La production de témoignages anonymisés devant le juge est désormais admise sous conditions
19/06/2025
Cass. soc., 19 mars 2025, n° 23-19.154.
LES FAITS
Un employeur motivait le licenciement pour faute grave d’un salarié par un comportement agressif et violent de ce dernier envers d’autres salariés.

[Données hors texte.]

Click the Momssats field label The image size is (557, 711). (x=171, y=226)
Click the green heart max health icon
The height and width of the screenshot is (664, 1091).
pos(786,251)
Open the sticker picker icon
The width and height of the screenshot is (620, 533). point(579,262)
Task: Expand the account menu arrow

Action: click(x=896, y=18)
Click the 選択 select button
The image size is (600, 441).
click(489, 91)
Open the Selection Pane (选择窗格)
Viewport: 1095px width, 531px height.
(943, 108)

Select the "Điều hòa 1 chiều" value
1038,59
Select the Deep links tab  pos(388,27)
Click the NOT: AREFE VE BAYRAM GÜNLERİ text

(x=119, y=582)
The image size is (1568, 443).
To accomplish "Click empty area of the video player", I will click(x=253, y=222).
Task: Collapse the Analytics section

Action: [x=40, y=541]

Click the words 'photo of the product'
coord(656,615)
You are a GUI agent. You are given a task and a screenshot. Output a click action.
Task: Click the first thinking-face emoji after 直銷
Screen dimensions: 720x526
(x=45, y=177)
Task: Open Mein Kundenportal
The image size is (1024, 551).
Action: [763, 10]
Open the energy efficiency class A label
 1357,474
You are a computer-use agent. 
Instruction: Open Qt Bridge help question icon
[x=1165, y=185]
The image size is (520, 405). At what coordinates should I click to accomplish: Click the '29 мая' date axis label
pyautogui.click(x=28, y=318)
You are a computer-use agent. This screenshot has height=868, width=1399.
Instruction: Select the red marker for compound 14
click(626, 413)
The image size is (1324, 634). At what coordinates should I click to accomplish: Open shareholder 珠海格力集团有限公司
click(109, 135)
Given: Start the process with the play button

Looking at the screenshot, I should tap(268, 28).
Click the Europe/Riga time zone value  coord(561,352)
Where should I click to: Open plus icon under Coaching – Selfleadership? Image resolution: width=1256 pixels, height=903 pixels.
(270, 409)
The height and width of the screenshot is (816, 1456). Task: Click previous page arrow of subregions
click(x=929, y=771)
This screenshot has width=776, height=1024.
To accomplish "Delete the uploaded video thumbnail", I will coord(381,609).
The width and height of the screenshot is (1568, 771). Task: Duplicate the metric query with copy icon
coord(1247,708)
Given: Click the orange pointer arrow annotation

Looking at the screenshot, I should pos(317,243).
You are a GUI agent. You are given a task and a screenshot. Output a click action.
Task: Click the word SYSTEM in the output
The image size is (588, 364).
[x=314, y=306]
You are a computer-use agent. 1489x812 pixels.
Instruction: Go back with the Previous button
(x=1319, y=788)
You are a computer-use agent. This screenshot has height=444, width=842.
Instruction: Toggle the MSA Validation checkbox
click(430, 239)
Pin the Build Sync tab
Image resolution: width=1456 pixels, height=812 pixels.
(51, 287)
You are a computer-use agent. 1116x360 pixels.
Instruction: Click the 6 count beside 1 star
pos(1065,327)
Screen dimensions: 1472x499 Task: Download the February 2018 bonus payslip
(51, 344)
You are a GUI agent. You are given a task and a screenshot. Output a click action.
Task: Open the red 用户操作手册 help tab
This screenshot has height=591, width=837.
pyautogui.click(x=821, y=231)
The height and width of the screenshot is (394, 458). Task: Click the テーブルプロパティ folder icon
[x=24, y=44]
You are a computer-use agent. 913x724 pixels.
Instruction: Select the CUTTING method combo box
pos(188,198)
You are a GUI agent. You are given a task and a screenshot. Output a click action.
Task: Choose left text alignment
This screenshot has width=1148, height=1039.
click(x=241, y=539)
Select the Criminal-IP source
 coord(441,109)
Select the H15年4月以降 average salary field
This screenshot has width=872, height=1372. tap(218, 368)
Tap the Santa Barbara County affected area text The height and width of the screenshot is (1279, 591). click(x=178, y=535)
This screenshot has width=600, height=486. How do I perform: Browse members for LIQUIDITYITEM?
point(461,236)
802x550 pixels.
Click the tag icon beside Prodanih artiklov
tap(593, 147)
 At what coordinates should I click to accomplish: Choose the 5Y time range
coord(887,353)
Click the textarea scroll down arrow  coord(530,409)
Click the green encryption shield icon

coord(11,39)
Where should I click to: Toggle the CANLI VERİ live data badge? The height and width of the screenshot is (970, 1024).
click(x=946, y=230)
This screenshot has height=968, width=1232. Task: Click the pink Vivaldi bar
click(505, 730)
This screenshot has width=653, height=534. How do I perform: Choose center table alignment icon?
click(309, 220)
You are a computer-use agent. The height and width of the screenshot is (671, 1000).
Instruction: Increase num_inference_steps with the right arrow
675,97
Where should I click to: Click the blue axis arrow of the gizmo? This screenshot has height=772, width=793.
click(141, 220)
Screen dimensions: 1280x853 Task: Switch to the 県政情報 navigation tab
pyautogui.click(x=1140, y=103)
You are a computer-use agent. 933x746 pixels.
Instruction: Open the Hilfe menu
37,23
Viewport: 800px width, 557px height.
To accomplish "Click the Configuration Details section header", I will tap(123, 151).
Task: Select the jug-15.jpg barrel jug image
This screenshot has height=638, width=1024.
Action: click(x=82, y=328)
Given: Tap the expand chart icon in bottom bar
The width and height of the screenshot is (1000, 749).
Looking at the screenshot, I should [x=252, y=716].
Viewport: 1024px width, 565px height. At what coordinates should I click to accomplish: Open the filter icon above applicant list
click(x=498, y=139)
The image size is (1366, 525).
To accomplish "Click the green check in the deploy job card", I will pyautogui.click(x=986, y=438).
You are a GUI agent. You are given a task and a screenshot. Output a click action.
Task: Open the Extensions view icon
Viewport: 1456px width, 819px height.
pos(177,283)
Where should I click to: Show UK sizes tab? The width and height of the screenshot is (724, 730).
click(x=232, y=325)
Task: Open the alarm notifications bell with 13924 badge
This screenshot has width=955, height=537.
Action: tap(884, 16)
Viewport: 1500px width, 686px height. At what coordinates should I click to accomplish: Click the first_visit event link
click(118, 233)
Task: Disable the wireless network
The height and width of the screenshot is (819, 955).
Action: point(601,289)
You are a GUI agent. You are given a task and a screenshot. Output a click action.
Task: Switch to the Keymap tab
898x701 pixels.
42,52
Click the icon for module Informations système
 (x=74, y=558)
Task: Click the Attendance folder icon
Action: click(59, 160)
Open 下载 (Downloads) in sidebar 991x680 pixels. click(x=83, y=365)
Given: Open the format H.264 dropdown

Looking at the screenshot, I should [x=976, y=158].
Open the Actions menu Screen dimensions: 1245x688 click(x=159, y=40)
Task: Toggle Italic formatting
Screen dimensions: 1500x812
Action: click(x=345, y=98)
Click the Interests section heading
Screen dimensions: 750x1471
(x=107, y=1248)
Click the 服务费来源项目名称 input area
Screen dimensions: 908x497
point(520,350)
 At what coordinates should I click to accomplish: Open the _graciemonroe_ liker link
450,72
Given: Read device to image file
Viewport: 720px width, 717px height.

Pour prouver son motif, l’employeur versait au dossier des témoignages recueillis par un commissaire de justice et anonymisés a posteriori, en raison d’un risque de représailles redouté par les témoins.
Les juges du fond avaient considéré que l’employeur ne rapportait pas la preuve d’une faute grave, les deux témoignages anonymisés produits par celui-ci étant « dépourvus de valeur probante ».
LA SOLUTION
La Chambre sociale de la Cour de cassation censure la décision de la cour d’appel en s’appuyant sur le principe fondamental du droit à la preuve et les articles L4121-1 et L4121-2 du Code du travail relatifs à l’obligation de sécurité de l’employeur envers ses salariés. Elle admet que si le juge ne peut fonder sa décision uniquement ou de manière déterminante sur des témoignages anonymes, il peut néanmoins prendre en considération des témoignages anonymisés, c’est-à-dire rendus anonymes a posteriori afin de protéger leurs auteurs mais dont l’identité est néanmoins connue par la partie qui les produit, lorsque sont versés aux débats d’autres éléments aux fins de corroborer ces témoignages et de permettre au juge d’en analyser la crédibilité et la pertinence ».
L’employeur avait mis en place des garanties de nature à assurer la fiabilité des témoignages reçus, ceux-ci ayant été recueillis par un commissaire de justice. La qualité de la personne ayant reçu le témoignage, ici un officier public ministériel, constitue un élément déterminant pour en assurer la crédibilité et la pertinence, comme cela avait pu être le cas s’agissant du témoignage reçu par un inspecteur du travail.
En tout état de cause, dans cet arrêt, la Chambre sociale assouplit sa position en faveur de l’employeur, en considérant que des témoignages anonymisés peuvent, à l’exclusion de toute autre pièce, rapporter la preuve des faits reprochés dès lors que des éléments contextuels justifient leur recours et que des garanties sont mises en œuvre pour assurer un juste équilibre entre les droits procéduraux des parties.